One example function to do this would be :
FindLowRegion <- function(x,n=length(x)/4,tol=length(x)/20,p=0.5){
nx <- length(x)
n <- 2*(n %/% 2) + 1
# smooth out based on means
sx <- rowMeans(embed(c(rep(NA,n/2),x,rep(NA,n/2)),n),na.rm=T)
# find which series are far from the mean
rlesx <- rle((sx-x)>0)
# construct start and end of regions
int <- embed(cumsum(c(1,rlesx$lengths)),2)
# which regions fulfill requirements
id <- rlesx$value & rlesx$length > tol
# Cut regions to be in general smaller than median
regions <-
apply(int[id,],1,function(i){
i <- min(i):max(i)
tmp <- x[i]
id <- which(tmp < quantile(tmp,p))
id <- min(id):max(id)
i[id]
})
# return
unlist(regions)
}
where
n determines how much values are used to calculate the running mean,
tol determines how many consecutive values should be lower than the running mean to talk about a low region, and
p determines the cutoff used (as a quantile) for stripping the regions to their lowest part. When p=1, the complete lower region is shown.
Function is tweaked to work on data as you presented, but the numbers might need to be adjusted a bit to work with other data.
This function returns a set of indices, which allows you to find the low regions. Illustrated with your y vector :
Lows <- FindLowRegion(y)
newx <- seq_along(y)
newy <- ifelse(newx %in% Lows,y,NA)
plot(y, col="blue", type="l", lwd=2)
lines(newx,newy,col="red",lwd="3")
Gives :
You have to smooth the graph in some way. Median filtration is quite useful for that purpose (see http://en.wikipedia.org/wiki/Median_filter). After smoothing, you will simply have to search for the minima, just as usual (i.e. search for the points where the 1st derivative switches from negative to positive).

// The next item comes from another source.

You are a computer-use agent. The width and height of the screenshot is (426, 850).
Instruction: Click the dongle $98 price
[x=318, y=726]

A simpler answer (which also does not require smoothing) could be provided by adapting the maxdrawdown() function from the tseries. A drawdown is commonly defined as the retreat from the most-recent maximum; here we want the opposite. Such a function could then be used in a sliding window over the data, or over segmented data.

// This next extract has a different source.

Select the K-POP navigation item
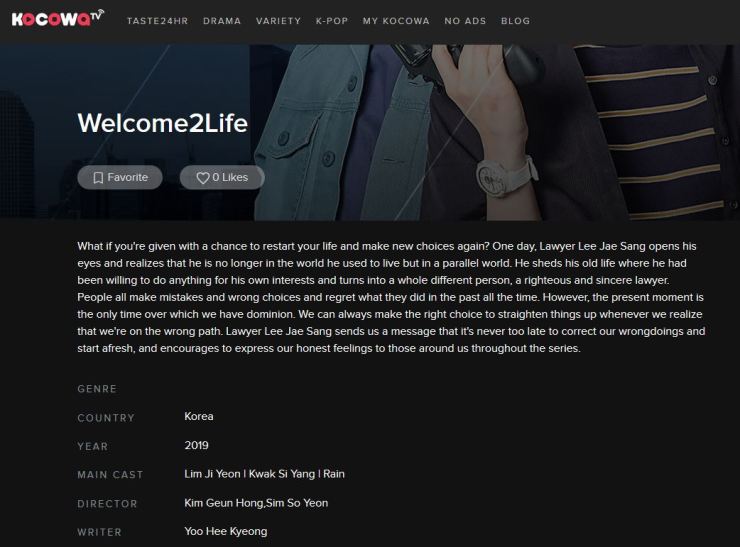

maxdrawdown <- function(x) {
if(NCOL(x) > 1)
stop("x is not a vector or univariate time series")
if(any(is.na(x)))
stop("NAs in x")
cmaxx <- cummax(x)-x
mdd <- max(cmaxx)
to <- which(mdd == cmaxx)
from <- double(NROW(to))
for (i in 1:NROW(to))
from[i] <- max(which(cmaxx[1:to[i]] == 0))

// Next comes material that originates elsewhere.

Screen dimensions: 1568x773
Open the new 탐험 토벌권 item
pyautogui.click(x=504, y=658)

return(list(maxdrawdown = mdd, from = from, to = to))
}
So instead of using cummax(), one would have to switch to cummin() etc.
My first thought was something much cruder than filtering. Why not look for the big drops followed by long enough stable periods?
span.b <- 20
threshold.b <- 0.2
dy.b <- c(rep(NA, span.b), diff(y, lag = span.b))
span.f <- 10
threshold.f <- 0.05
dy.f <- c(diff(y, lag = span.f), rep(NA, span.f))
down <- which(dy.b < -1 * threshold.b & abs(dy.f) < threshold.f)
abline(v = down)
The plot shows that it's not perfect, but it doesn't discard the outliers (I guess it depends on your take on the data).